- Born: Ruby Jean Muckelroy November 16, 1916 Chattanooga, Oklahoma
- Died: June 26, 1998 (aged 81) Harlem
- Cause of death: Murder
- Known for: Model, hostess, and socialite
- Spouse: Walter Johnson (married 1953-1977)
- Partner: Jimmy Monroe

= Ruby Jean Johnson =

Ruby Jean Johnson (November 16, 1916 – June 26, 1998) was a model, hostess, and socialite. Johnson was a "'glittering personality' of the Harlem Renaissance." Johnson worked as a hostess at the Savoy Ballroom and was the first Black woman to model for New York fashion magazines. In 1998, she was murdered by her neighbor.

== Biography ==
Ruby Jean Muckelroy was born on November 16, 1916, in Chattanooga, Oklahoma. When she was young, her father left her family and her mother put her in an orphanage. She lived at the orphanage for eight years and then moved to New Rochelle to live with her grandmother. In the early 1950s, she moved to Greenwich Village from New Rochelle.
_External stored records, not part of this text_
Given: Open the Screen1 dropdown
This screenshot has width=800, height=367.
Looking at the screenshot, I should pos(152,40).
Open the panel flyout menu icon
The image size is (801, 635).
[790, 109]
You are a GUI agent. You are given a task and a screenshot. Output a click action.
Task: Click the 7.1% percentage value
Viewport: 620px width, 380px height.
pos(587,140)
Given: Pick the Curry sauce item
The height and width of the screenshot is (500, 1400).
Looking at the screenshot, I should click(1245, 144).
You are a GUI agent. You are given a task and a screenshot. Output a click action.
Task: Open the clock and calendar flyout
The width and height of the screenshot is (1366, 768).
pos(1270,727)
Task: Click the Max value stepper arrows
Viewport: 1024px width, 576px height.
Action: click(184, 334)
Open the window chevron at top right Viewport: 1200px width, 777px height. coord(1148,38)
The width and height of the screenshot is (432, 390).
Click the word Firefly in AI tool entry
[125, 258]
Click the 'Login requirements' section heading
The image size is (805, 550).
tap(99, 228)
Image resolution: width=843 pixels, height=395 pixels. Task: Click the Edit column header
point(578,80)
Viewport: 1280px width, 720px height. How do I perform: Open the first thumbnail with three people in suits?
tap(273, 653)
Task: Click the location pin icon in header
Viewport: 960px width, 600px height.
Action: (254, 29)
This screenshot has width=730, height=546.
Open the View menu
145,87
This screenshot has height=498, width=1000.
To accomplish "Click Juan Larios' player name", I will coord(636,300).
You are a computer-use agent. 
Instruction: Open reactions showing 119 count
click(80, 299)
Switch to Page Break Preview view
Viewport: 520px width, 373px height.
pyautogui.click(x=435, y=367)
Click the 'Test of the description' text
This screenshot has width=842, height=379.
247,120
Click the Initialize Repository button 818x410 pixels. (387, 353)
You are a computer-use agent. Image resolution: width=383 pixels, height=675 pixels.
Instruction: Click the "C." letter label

In the 1930s, she worked as a dance hostess in the Savoy ballroom. Around 1937, she met a German artist, and modeled for him as he "taught her how to be beautiful, how to speak, how to be powerful." Their relationship lasted through World War II. Johnson worked as a model at this time.

In 1952, Johnson became further acquainted with Walter Johnson, a jazz drummer she had met early in her time in New York City. Although oral accounts recall them marrying in 1953, there is not a civil record; they likely did not legally marry due to Johnson's marriage to his first wife. After Walter Johnson died in 1977, his first wife staked a claim on his estate, leaving Johnson bereft.

She later found a romantic companion in Jimmy Monroe, Billie Holiday's widower.

Johnson later worked as a home-care attendant. As her neighborhood changed, she refused to move away, despite having a stray bullet shatter her mirror and having her apartment repeatedly robbed.

== Death ==
On June 26, Johnson was found in her bathtub raped and strangled. Two days after her death, Rudy Giuliani offered a $10,000 award for information leading to her killer. A few days after her death, her former neighbor, Elbert Mitchell, was seen trying to sell her videocassette recorder and her jewelry. He was later arrested due to DNA evidence and Mitchell claimed that he had been having an affair with Johnson, which her friends did not believe. Mitchell was found guilty of first-degree murder and sentenced to life in prison without a possibility of parole.

The judge sentenced Mitchell as a persistent felony offender to another 25 years in prison for a burglary charge.

Johnson's murder was covered by Charlie LeDuff. His profile on her was cited when he won the 1999 Columbia Journalism Award.